- _REQUIREMENT_
Can you carry the Women and Equalities Committee transcript forward from the Chair's question to Lord Falconer?

- _PASSAGE SHOWN_
· · · ·

An interesting excerpt from this Parliamentary committee meeting:
Women and Equalities Committee
Oral evidence: Gender Recognition Reform (Scotland) Bill and Equality Act 2010, HC 1098
Tuesday 31 January 2023
Ordered by the House of Commons to be published on 31 January 2023.
Watch the meeting
Members present: Caroline Nokes (Chair); Elliot Colburn; Caroline Dinenage; Rachel Maclean; Kate Osborne; Ms Anum Qaisar.
Questions 1 - 55 Witnesses
I: Naomi Cunningham, Barrister, Outer Temple Chambers; Lord Falconer of Thoroton, KC; Dr Michael Foran, Lecturer in Public Law, University of Glasgow; and Robin Moira White, Barrister, Old Square Chambers.
Written evidence from witnesses:
committees.parliament.uk/oralevidence/12639/pdf/
Chair: Can I just finish with Lord Falconer? This could be a yes or no:
would it be helpful if there were a definition of sex in the Equality Act?

· · · ·

[Records from a pointing dataset]

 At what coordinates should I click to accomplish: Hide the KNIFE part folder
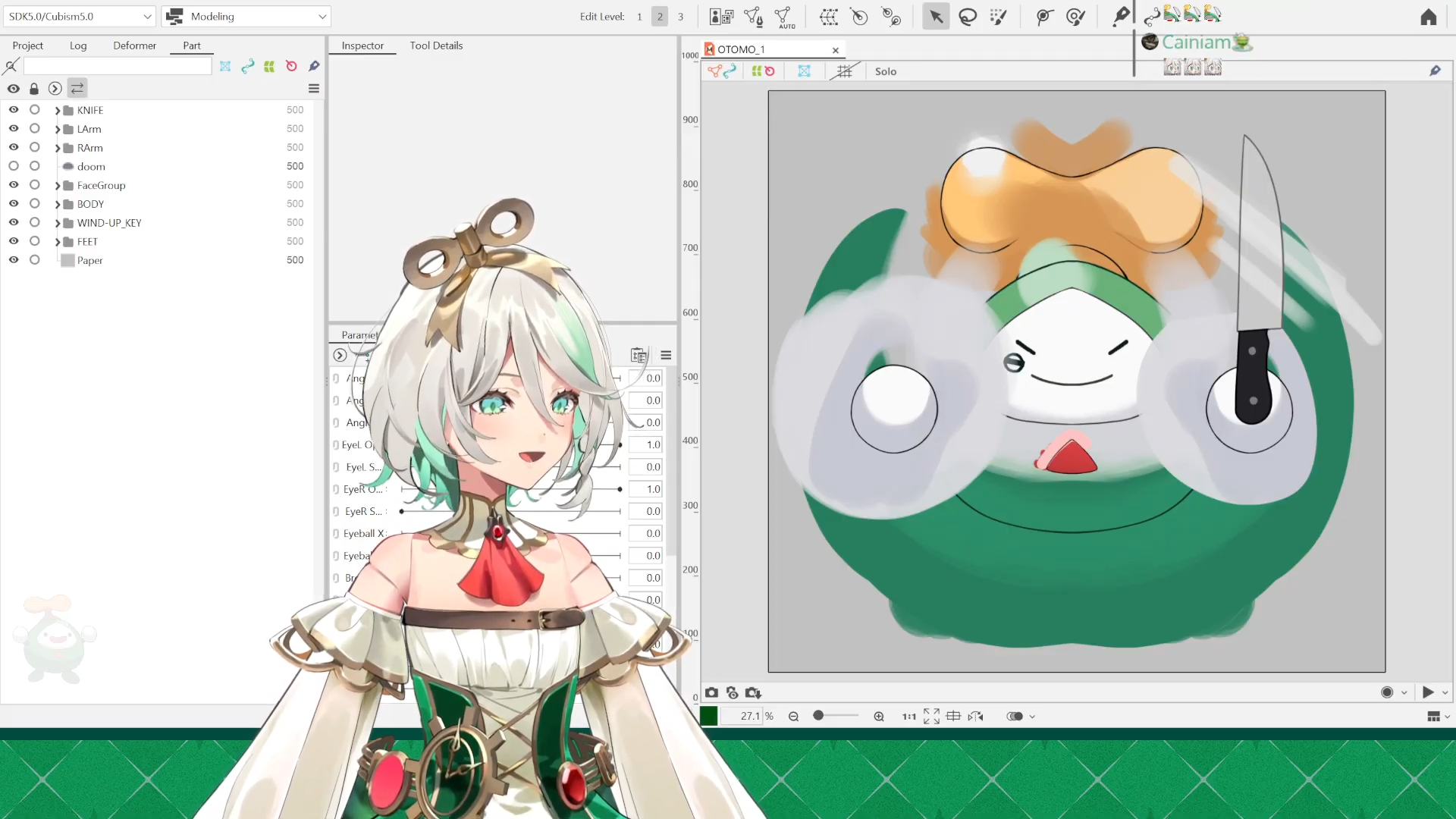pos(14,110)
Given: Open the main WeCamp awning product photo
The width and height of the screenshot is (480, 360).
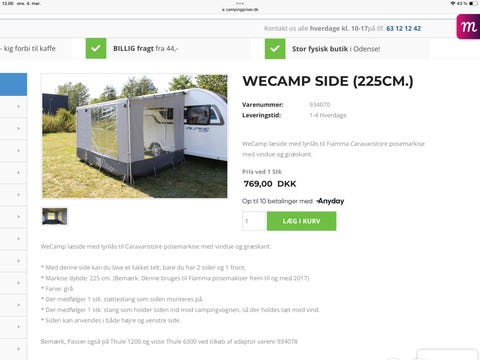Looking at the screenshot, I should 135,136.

· · · ·

- _REPLY_
Dr Foran: There already is one.
Chair: There is an understanding of it. There is not a specific definition.
Dr Foran: Sex is if you are a man or a woman, and then the definition of man is a male of any age, and the definition of a woman is a female of any age. They have the definition. What they do not have is clarity.
Chair: The Haldane judgment interpreted that differently.
Dr Foran: Yes, it did. The Haldane—
Chair: Following the Haldane judgment, would it be helpful if that were
revisited?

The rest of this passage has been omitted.